Coluna Direitos de Crianças, Adolescentes e Jovens / Coordenadores Assis da Costa Oliveira, Hellen Moreno, Ilana Paiva, Tabita Moreira e Vivian Degann
Durante o mês de agosto é comemorado o Dia Internacional da Juventude, o que acaba por fomentar diversas discussões acerca da realidade dessa população, sobretudo, no Brasil, país marcado por uma grande desigualdade social. Sendo assim, é fundamental que esses debates se debrucem sobre aspectos relacionados ao trabalho, educação, lazer, moradia, segurança, entre outras questões que perpassam a vida dos jovens pobres. De tal sorte, que se torna fundamental se questionar: no Dia Internacional da Juventude, em um país como o Brasil, marcado por profundas desigualdades sociais, há o que se comemorar?

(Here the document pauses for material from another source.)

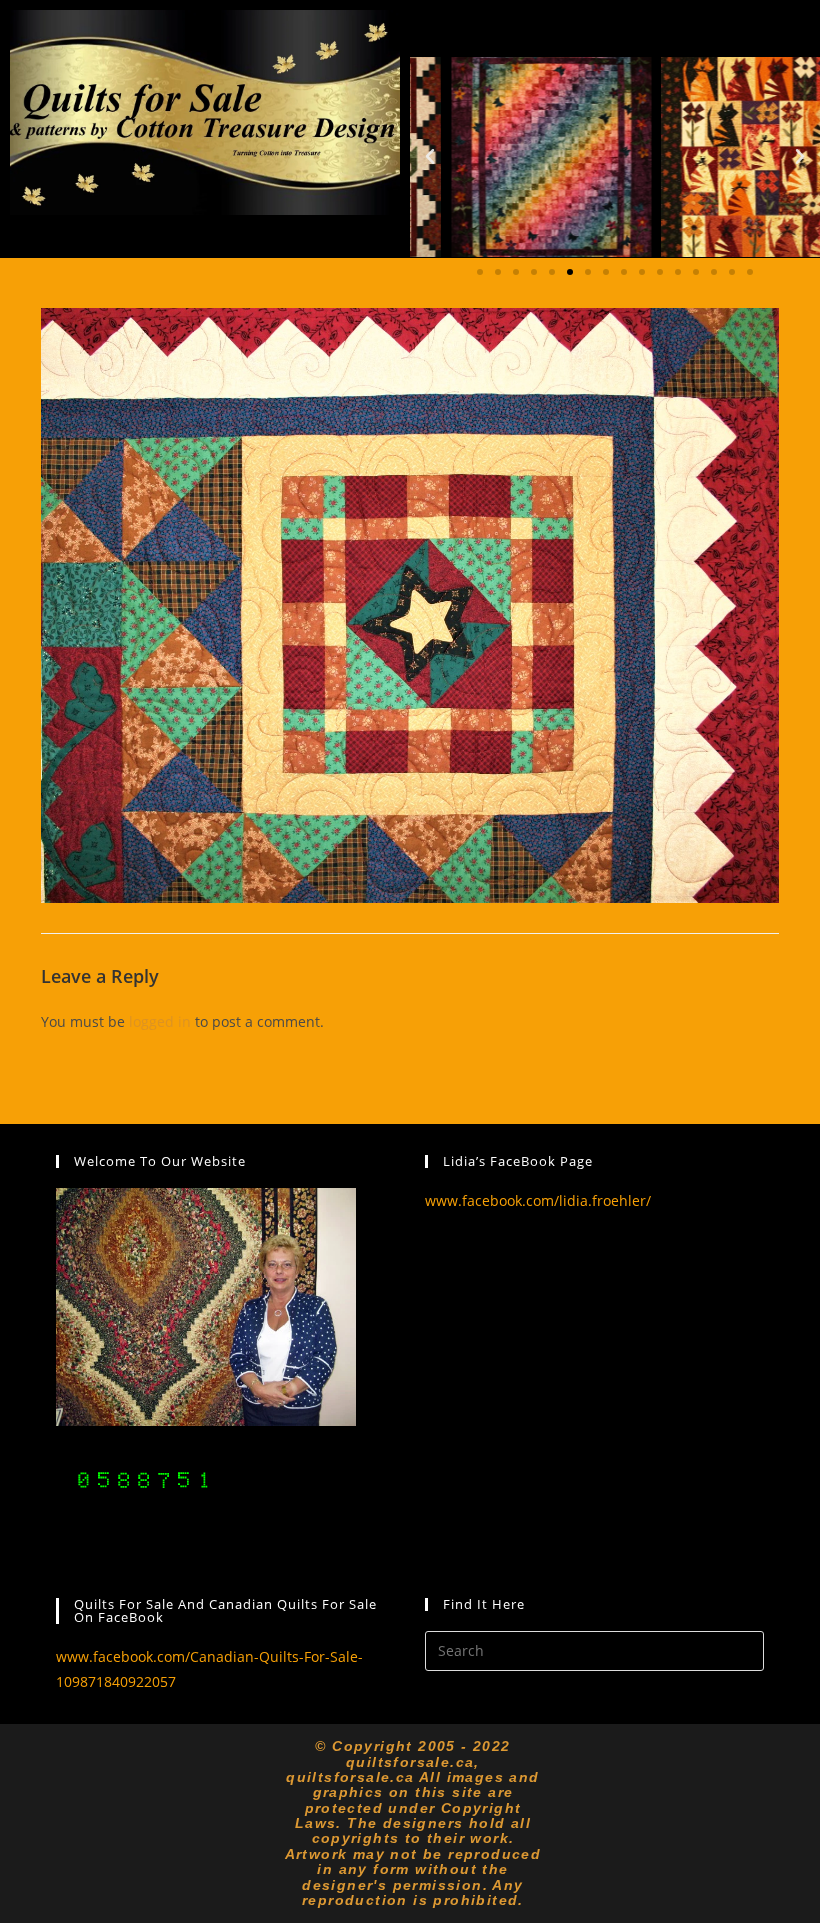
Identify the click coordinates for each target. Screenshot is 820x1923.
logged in (160, 1021)
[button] (430, 157)
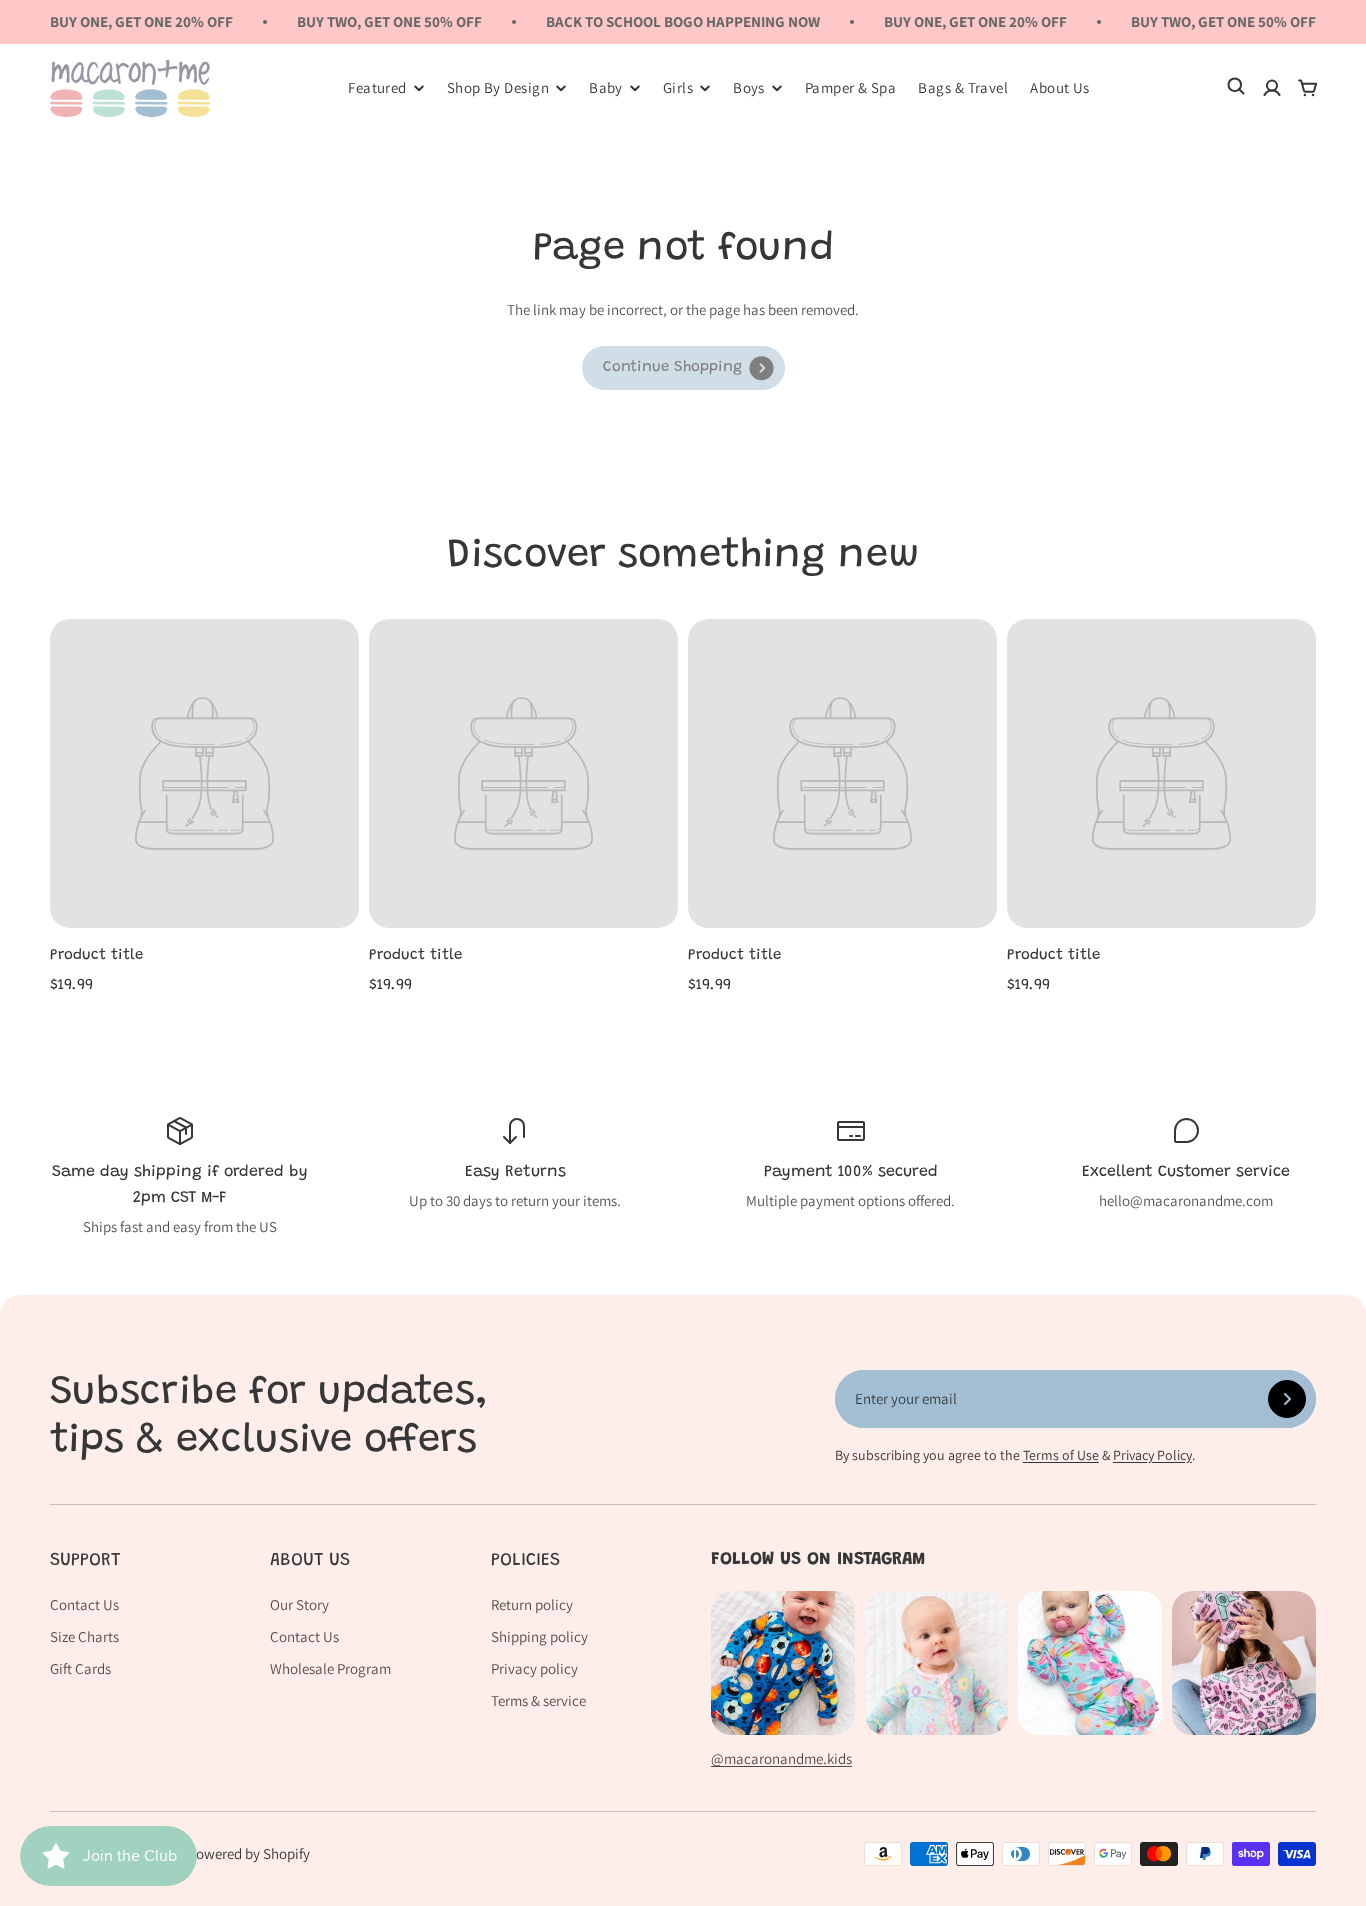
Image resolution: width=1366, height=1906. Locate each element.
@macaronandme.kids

No início do século XX, remetia-se à juventude a partir da discussão relacionada ao controle da chamada “delinquência”, visto que os jovens representavam uma ameaça à ordem social burguesa, sendo considerados perigosos, ingênuos e irracionais. Esse estereótipo de problema social perdura até hoje para os jovens pobres, moradores das periferias, fazendo com que estes sejam as maiores vítimas de homicídios, de violência policial, tenham menos acesso a políticas como as de saúde, educação e formação profissional.
No Brasil, o Estatuto da Juventude (Lei 12.852/2013) considera jovem todos aqueles indivíduos com idade entre 15 e 29 anos, subdividindo-os, ainda, em três subgrupos: jovem-adolescente, com pessoas de 15 a 17 anos; jovem-jovem, de 18 a 24 anos; e jovem-adulto, com aqueles que têm entre 24 e 29 anos. Porém, para discussão que pretendemos adentrar, mostra-se insuficiente adotar simplesmente a categoria por faixa etária, pois a condição juvenil é vivida de modo desigual pelos diferentes jovens, de diferentes regiões, de diferentes cores, gêneros, religiões, orientações sexuais e classes sociais.
As contradições que surgem a partir das classes sociais as quais esses sujeitos pertencem se apresentam como o principal fator capaz de influenciar como a juventude se dará para esses diferentes sujeitos. Novaes (2007) discute que a resposta que um jovem dará para pergunta “onde você mora?” se revela decisiva para entender os atravessamentos que perpassam a sua vida.
Neste âmbito, os jovens são maioria nos presídios. Dados do INFOPEN – Levantamento Nacional de Informações Penitenciárias (2017) trazem que, de um total de 726.712 pessoas encarceradas no Brasil, 55% possuem entre 18 e 29 anos de idade, sendo a maioria delas negros e negras. A seletividade penal do sistema de justiça atinge em cheio os jovens da periferia, atribuindo a eles uma suposta culpa pelos problemas relacionados à segurança pública, sendo que a maioria das pessoas que estão presas responde a processos por crimes contra o patrimônio - evidenciando a prioridade do Estado na garantia da propriedade privada - ou relacionados às leis de drogas (Lei 6.368/76 e Lei 11.343/2006), que vem servindo para atender as demandas de um Estado penal que se alimenta do encarceramento de jovens pobres e que aumenta abismos sociais.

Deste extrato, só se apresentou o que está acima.